Before and after: Trump’s extreme goldening of the Oval Office | Trump administration

by Marcelo Moreira

In just seven extraordinary months, Donald Trump’s administration has left an unprecedented mark on the United States. From rewriting the rules of free trade to upending the norms of due process and challenging scientific orthodoxy, no corner of the country has remained untouched, including the president’s own centre of power: the Oval Office.

Leaning into his former career as a real estate developer and hotelier, the president has, in his own words, applied some “Trump touches” to the room’s decor. The results have split opinions, with some calling the revamped office a symbol of America’s new golden age, while other have compared it to a professional wrestler’s dressing room.

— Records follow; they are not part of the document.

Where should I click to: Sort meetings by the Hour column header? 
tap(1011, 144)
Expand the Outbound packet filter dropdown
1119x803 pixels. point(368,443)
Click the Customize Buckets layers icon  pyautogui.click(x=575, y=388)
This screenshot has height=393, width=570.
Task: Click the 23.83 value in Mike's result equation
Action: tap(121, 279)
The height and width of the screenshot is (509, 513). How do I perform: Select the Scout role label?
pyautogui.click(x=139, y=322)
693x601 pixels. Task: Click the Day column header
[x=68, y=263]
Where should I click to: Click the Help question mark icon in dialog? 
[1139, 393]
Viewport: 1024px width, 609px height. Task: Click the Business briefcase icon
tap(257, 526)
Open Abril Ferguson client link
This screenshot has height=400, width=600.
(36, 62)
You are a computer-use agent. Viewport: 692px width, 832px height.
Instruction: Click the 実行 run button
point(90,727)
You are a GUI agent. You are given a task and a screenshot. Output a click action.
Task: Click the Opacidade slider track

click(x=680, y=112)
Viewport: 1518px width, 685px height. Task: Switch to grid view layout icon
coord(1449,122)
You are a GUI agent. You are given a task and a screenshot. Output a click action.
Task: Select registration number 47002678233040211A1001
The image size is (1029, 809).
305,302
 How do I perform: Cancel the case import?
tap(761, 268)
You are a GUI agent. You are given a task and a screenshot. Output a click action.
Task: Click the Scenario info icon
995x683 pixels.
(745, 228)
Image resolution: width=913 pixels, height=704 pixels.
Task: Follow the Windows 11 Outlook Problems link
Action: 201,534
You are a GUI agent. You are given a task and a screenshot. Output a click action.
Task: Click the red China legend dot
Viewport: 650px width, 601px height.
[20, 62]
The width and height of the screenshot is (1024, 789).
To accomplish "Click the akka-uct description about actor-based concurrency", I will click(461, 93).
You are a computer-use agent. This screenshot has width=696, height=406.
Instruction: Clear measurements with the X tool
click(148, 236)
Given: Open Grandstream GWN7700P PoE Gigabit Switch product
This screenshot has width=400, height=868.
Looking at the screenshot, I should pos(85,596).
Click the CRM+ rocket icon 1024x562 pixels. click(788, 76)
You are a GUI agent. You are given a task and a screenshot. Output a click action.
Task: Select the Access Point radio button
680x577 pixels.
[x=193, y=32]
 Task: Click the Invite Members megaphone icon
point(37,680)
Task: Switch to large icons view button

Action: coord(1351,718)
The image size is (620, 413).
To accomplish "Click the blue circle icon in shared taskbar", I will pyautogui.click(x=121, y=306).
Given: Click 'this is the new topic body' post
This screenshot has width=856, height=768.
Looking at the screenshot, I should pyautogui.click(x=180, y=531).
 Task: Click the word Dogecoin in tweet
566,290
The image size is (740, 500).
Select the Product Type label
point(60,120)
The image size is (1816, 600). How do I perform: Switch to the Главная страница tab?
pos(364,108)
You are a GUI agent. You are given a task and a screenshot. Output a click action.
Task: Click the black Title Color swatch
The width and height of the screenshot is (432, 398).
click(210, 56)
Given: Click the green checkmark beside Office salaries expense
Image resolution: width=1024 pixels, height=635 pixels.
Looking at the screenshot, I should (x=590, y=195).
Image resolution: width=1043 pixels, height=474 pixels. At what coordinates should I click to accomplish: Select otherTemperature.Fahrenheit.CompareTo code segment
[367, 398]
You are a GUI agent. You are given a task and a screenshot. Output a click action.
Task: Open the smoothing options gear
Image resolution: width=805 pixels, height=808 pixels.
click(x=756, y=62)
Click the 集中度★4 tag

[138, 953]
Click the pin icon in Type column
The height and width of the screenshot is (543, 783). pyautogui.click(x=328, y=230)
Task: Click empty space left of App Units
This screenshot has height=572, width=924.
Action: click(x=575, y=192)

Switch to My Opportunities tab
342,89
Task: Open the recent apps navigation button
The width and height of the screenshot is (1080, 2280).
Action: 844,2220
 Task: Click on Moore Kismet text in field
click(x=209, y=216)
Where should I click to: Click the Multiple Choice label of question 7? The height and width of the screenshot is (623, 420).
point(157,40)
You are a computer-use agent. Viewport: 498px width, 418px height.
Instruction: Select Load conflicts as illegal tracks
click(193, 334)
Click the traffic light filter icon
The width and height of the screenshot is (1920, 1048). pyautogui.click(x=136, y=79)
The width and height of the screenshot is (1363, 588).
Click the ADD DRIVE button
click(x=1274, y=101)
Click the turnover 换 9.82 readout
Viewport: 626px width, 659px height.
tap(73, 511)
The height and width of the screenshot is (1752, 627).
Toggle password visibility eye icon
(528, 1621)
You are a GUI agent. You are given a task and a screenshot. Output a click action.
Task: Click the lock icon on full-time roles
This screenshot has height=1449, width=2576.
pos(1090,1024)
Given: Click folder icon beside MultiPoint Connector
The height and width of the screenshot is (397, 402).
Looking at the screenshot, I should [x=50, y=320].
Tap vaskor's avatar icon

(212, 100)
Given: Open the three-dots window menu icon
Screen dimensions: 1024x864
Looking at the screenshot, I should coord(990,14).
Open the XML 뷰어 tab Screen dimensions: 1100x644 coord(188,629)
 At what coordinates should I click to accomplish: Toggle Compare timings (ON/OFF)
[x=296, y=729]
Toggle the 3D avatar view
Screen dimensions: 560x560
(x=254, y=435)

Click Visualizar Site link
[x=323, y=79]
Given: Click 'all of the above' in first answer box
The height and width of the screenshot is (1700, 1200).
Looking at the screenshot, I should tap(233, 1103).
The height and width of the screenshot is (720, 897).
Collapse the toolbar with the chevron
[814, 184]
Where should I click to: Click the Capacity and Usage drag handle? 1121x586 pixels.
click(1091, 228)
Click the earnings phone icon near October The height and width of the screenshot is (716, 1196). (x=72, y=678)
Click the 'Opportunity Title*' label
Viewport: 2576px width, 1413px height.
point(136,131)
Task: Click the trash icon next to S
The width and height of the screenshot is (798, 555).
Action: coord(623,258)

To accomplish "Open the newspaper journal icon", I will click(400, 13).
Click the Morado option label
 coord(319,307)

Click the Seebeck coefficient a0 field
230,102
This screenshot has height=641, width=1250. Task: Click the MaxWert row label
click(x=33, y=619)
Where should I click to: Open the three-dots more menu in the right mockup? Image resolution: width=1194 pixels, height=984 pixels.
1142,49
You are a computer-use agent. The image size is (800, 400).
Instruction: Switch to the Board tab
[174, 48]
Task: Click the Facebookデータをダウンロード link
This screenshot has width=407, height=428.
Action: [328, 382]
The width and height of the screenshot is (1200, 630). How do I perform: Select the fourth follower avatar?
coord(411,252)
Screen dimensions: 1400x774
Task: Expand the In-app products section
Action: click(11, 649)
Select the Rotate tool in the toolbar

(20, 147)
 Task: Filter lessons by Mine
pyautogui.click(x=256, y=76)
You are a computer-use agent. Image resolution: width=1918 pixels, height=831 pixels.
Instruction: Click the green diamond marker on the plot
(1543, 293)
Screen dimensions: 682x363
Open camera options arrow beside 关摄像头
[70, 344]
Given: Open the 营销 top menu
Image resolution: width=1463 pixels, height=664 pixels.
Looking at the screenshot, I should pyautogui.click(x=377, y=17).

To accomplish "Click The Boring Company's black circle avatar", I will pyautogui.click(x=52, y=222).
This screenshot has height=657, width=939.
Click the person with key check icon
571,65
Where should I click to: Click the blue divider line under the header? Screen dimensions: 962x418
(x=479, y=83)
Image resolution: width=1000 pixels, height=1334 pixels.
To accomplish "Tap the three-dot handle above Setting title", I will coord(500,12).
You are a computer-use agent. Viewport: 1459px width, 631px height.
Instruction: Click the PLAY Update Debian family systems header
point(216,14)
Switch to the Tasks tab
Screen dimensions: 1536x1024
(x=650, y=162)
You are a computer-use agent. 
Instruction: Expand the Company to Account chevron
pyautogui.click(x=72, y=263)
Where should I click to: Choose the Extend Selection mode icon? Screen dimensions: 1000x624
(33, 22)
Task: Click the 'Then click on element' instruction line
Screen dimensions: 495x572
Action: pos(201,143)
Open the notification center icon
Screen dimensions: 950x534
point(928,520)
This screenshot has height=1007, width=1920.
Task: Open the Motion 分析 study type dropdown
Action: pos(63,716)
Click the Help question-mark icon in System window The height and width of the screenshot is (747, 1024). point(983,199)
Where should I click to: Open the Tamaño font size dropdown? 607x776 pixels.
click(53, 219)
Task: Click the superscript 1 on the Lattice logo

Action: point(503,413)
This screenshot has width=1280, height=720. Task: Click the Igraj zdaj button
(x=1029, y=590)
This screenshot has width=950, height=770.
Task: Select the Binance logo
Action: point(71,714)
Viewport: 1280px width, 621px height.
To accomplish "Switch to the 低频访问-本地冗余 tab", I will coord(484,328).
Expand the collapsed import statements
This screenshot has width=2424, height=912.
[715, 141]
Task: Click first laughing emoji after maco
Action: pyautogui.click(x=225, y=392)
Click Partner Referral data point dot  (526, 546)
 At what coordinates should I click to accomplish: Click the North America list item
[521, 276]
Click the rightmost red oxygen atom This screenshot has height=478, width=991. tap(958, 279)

On a tour of the Oval Office in March, Trump was asked about some of the new gold details by a Fox News host. Describing the room as needing “a little life”, he went on to explain how difficult it is to get gold paint to look like gold.

That apparent impediment did not hold the president back from continuing his refurbishments. Over the following months, the “goldening” ratcheted up, with gold trimming across the ceiling, door frames and fireplace. Even the sculpted cherubim inside door frames were painted gold.

Clockwise from top left: Trump’s golden coasters; gold trimming over doorways; new painting in the Oval Office; the golden cherubim. Composite: Getty/Rex/AP

Over the months of his administration, the number of of gold trophies and vases littered across the mantlepiece have multiplied and there are now even gold coasters with Trump’s name on them.

A White House spokesperson told Fox News that the gold – “of the highest quality” – was all paid for by Trump personally.

The president has also multiplied the number of paintings on display, with almost 20 images of presidential predecessors adorning the walls. His predecessor, Joe Biden, had just six paintings on the walls. Barack Obama had pictures of just two former presidents.

Above: The Oval Office in August 2025, as Trump meets with Ukrainian president Volodymyr Zelenskyy. Photo: Julia Demaree Nikhinson/AP.
Right: The Oval Office in 2022 – a meeting between Zelenskyy and Joe Biden.
Photograph: Julia Demaree Nikhinson/AP
The Oval Office in 2022 at a meeting between Zelenskyy and Joe Biden. Photograph: Brendan Smialowski/AFP/Getty Images

The office is rounded out with pictures of the Trump family, a copy of the declaration of independence and gifts from visitors and well-wishers – including the Fifa Club World Cup trophy, which was given to Trump by the organisation’s president.

The White House was approached for comment, but aides have previously told US media that every addition has come at the president’s direction. To help in this venture, Trump has reportedly called in the help of his personal “gold guy”.

John Icart, a 70-year-old cabinet maker from Florida, was reportedly flown to Washington on Air Force One to provide the White House with the flourishes he brought to Trump’s Palm Beach mansion, Mar-a-Lago. The gilded carvings Icart added to the room prompted White House press secretary Karoline Leavitt to describe it as a “golden office for the golden age”.

Others have been more critical. It was musician Jack White who compared the room to a wrestler’s dressing room, calling it “vulgar” and “gaudy”.

Top: The Oval Office mantlepiece last month, as Trump met with South Korean president Lee Jae Myung. Photo: Alex Brandon/AP.
Above: The Oval Office mantle piece in 2021, soon after Joe Biden’s inauguration.
Photograph: Samuel Corum/Getty Images

Reporter Jon Keegan pointed out that decorative medallions that festoon the walls of the room also bared more than a passing resemblance to “Foam Veneer Accessories” available from Chinese e-commerce site Ali Baba for just $1 a piece.

The gold artefacts that have multiplied across the mantle piece are known to have a more auspicious pedigree. Coming from the White House’s own collection, they include a 19th-century French compotergilded urns given to president James Monroe and silver dating to the Eisenhower administration.

Trump’s style is said to have been inspired the Versailles hall of mirrors, and he has in the past bragged that the ballroom of his Florida home was itself modelled on the French palace.

But in making these changes to the Oval Office, Trump has placed himself in a long tradition that sees every resident of the White House adjust the decor to their liking, including new furniture, wallpaper and rugs. But perhaps no president has gone further to transport the aesthetics of their pre-presidential home to Washington.

A relatively subdued Oval Office in 2010, including Barack Obama’s prized carpet. Photograph: REX/Shutterstock

In the final year of his presidency, Obama was asked what art or object in the Oval Office was most significant to him. He pointed to the carpet beneath his feet. Handmade for him in a Michigan studio, the almost 10-metre-wide rug featured quotes around the perimeter from US leaders including Abraham Lincoln, John F Kennedy and Theodore Roosevelt.

It was a line from Martin Luther King that Obama was said to be most fond of: “The arc of the moral universe is long, but it bends towards justice.”

A few months later, as Trump began moving into the White House and America’s winding story took another unexpected turn, Obama’s prized carpet was jettisoned, replaced by a floor covering with a golden tinge.